Firefox browser will soon prevent the injection of DLLs from antivirus and other third-party applications.
Windows antivirus and other third-party applications, such as PDF tools, etc., are used to adding a DLL to the browser. This behavior is known to cause stability problems for browser users.
The Mozilla Foundation seems to be following the lead of Google which has started to block third-party code injection into Google Chrome as of 2018. Google found that Chrome installations that contained third-party DLLs had 15% more problems than Chrome installations that did not contain third-party DLLs.
According to gHacks the Mozilla Foundation has begun to investigate the disabling of third-party DLLs in Firefox in the fourth quarter of 2016, but as the decisions have already been taken.
Firefox Nightly already blocks the addition of third-party DLLs. The feature will later be integrated into the Beta and stable versions of the proletterof the Firefox browser, since version 66.
Firefox Beta will reach 66 on 29 January 2019, and Firefox Stable will release the 66 version on 19 2019 March.
How do you know if security mode is already enabled?
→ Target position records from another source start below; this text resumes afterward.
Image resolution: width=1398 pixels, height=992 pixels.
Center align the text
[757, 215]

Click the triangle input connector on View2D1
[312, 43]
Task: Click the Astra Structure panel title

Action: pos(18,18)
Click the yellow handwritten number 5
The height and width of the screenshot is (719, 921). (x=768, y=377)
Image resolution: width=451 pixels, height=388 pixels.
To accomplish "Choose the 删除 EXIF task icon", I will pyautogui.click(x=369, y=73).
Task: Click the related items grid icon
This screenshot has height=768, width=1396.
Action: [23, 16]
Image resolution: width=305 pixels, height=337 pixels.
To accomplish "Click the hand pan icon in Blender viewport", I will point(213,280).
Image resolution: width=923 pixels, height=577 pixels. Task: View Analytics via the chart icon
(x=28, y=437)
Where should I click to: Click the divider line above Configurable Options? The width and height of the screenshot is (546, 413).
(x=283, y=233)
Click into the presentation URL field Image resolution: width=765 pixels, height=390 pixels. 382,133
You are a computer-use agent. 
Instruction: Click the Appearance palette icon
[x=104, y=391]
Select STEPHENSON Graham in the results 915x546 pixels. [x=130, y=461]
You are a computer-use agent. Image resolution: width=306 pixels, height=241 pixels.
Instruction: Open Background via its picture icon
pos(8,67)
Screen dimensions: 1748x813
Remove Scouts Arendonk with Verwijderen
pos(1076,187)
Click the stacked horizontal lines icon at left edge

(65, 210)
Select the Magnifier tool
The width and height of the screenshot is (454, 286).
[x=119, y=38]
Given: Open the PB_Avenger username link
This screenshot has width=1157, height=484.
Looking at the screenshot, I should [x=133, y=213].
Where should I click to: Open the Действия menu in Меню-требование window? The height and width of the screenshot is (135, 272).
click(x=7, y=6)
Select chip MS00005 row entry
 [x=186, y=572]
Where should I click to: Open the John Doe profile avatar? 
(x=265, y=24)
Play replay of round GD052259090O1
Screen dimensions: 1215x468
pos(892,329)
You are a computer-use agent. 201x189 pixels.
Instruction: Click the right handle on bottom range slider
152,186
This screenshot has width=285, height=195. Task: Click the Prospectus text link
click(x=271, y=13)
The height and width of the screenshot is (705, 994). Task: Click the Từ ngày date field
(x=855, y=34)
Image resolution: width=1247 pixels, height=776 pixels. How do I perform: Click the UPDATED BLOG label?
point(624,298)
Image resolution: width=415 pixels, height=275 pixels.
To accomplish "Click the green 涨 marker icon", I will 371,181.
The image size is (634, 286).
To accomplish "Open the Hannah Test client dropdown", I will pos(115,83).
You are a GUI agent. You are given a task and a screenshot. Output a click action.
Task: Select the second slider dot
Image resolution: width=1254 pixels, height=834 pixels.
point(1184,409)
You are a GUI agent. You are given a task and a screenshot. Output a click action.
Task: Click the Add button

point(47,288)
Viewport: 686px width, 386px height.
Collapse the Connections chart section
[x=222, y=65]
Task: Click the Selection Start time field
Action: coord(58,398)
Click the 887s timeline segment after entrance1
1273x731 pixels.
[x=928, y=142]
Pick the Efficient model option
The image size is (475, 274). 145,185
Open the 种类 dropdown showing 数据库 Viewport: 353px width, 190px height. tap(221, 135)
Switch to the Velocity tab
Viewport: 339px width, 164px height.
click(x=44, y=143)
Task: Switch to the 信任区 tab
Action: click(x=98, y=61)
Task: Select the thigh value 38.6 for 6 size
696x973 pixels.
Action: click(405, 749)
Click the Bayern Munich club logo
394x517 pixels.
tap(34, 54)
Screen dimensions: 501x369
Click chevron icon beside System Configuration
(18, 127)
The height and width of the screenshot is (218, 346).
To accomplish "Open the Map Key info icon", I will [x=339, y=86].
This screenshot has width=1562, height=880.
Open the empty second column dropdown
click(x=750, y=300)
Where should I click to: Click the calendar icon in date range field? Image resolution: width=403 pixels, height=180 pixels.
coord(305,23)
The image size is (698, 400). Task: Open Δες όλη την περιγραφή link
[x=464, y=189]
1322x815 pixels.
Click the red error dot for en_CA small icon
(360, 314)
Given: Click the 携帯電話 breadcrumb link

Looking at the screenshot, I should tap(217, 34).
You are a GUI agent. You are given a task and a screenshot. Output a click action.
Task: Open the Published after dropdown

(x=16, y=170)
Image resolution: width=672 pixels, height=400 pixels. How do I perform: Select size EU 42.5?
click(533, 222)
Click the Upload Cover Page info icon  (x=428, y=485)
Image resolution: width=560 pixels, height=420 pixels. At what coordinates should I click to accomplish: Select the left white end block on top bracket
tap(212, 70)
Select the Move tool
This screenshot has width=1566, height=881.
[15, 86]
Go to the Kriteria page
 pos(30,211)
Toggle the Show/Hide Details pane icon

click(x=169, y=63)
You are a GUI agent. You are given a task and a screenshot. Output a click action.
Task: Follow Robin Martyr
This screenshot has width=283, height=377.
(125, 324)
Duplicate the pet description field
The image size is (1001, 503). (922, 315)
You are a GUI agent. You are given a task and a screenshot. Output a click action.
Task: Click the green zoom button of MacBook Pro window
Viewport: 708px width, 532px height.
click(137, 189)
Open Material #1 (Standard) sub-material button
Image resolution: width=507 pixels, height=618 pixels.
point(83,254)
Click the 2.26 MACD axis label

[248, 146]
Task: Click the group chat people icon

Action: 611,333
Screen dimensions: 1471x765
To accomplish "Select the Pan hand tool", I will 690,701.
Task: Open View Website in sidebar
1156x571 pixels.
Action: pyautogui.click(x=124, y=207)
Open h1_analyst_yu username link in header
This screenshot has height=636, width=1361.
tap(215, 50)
It's simple: Open the internal address about:support and check the entry of dwork at the top.
It will indicate whether it is turned on or off.
If it is turned on and you want to disable the new feature (only available in Firefox Nightly), open the following internal address:
about: config? filter = browser.launcherProcess.enabled
Double-click and set the value to False.
Activating the feature may cause problems for third-party applications, which should update their applications up to the 66 version of Firefox to remove the DLLs they add to the browser.